Green Tips: Fall Harvest

Green Tips | September 30, 2021

Fall is often ripe with an abundance of food and filled with activities such as apple picking and pumpkin pie baking. However, with abundance also comes waste, with 30-40 percent of the food supply in the United States estimated to be thrown away each year. Not only is food waste costly, but it is also estimated to be responsible for up to 11 percent of greenhouse gas emissions each year

With some careful planning, though, a lot of this food waste can be eliminated. Below are some tips to avoid wasting food while enjoying the abundance of the fall season. 

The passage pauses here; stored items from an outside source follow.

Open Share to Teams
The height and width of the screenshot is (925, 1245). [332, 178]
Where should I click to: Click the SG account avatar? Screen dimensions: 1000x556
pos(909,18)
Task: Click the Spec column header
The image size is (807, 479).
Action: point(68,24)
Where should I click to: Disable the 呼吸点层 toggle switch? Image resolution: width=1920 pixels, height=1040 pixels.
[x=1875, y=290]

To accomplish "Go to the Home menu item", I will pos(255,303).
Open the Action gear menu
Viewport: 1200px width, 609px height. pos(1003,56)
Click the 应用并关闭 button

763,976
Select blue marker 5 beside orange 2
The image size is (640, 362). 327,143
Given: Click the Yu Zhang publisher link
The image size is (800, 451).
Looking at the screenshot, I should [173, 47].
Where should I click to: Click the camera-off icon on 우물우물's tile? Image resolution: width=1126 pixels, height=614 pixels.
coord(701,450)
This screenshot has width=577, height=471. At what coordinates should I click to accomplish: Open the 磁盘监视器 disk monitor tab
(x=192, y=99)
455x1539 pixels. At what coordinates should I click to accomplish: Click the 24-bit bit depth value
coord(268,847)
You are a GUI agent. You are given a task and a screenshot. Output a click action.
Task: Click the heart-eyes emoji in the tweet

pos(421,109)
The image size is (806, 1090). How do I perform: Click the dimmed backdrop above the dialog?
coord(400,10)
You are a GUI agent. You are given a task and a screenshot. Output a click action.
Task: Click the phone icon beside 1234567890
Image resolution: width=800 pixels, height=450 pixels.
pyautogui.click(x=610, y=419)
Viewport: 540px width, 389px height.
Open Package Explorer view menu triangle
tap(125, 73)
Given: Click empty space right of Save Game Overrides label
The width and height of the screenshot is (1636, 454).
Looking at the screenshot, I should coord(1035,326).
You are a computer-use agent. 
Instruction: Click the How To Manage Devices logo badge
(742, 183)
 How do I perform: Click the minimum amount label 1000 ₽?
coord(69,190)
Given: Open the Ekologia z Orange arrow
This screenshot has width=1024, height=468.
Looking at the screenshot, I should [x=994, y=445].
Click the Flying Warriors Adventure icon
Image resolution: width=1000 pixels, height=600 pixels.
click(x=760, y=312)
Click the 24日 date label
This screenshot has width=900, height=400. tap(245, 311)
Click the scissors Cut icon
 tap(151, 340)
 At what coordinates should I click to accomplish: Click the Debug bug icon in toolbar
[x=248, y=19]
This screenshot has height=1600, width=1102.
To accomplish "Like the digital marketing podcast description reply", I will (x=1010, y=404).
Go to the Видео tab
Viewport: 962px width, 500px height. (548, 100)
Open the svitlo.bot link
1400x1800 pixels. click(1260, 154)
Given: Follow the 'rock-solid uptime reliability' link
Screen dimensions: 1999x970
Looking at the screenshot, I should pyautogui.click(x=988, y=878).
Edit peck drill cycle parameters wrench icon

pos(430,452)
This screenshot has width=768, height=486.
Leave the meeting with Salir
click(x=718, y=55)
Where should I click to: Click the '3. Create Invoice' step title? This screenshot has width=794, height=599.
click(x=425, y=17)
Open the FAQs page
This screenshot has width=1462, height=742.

  • An excellent way to prevent food waste is to utilize all parts of the vegetable. For example, if using pumpkins to make a pumpkin pie, you could also bake the pumpkin seeds. Eating the skin of fruits and vegetables such as apples and potatoes is also known to have nutritional benefits.  
    • Another great way to use leftover seeds is to plant them in your own garden and create your own fall harvest crop for the next year. 
  • If any food scraps remain, such as apple cores, compost them instead of throwing them away. If composting larger food scraps, be sure to cut them up into smaller pieces so they biodegrade more quickly (composting jack-o-lanterns after the season is also an excellent way to dispose of them!)
  • Food preservation is also a great way to prevent food waste. Canning fall fruits such as plums or apples will make the harvest last into spring and winter, and you can also pickle vegetables such as beets, turnips, and Brussel sprouts. If canning or pickling seems like a lot of effort, cutting up and freezing fall fruits and vegetables is also a viable option.
  • Be mindful of expiration dates and the quantity of food when buying. Plan out recipes for the week and only buy foods you know you will use, and make sure to only buy foods you know you will be able to eat by their expiration date. 
  • If you do have leftovers, eat them for lunch the next day or incorporate them into a new dish for dinner, such as in a soup or salad. 
  • To help reduce food waste in the supply chain, consider buying imperfect or surplus fruits and vegetables that would otherwise be thrown away. This is also a great cost-effective option to save money on still-edible and nutritious produce. 

These are just some tips for reducing food waste during the fall harvest. We hope you will commit to being more environmentally friendly while enjoying the season!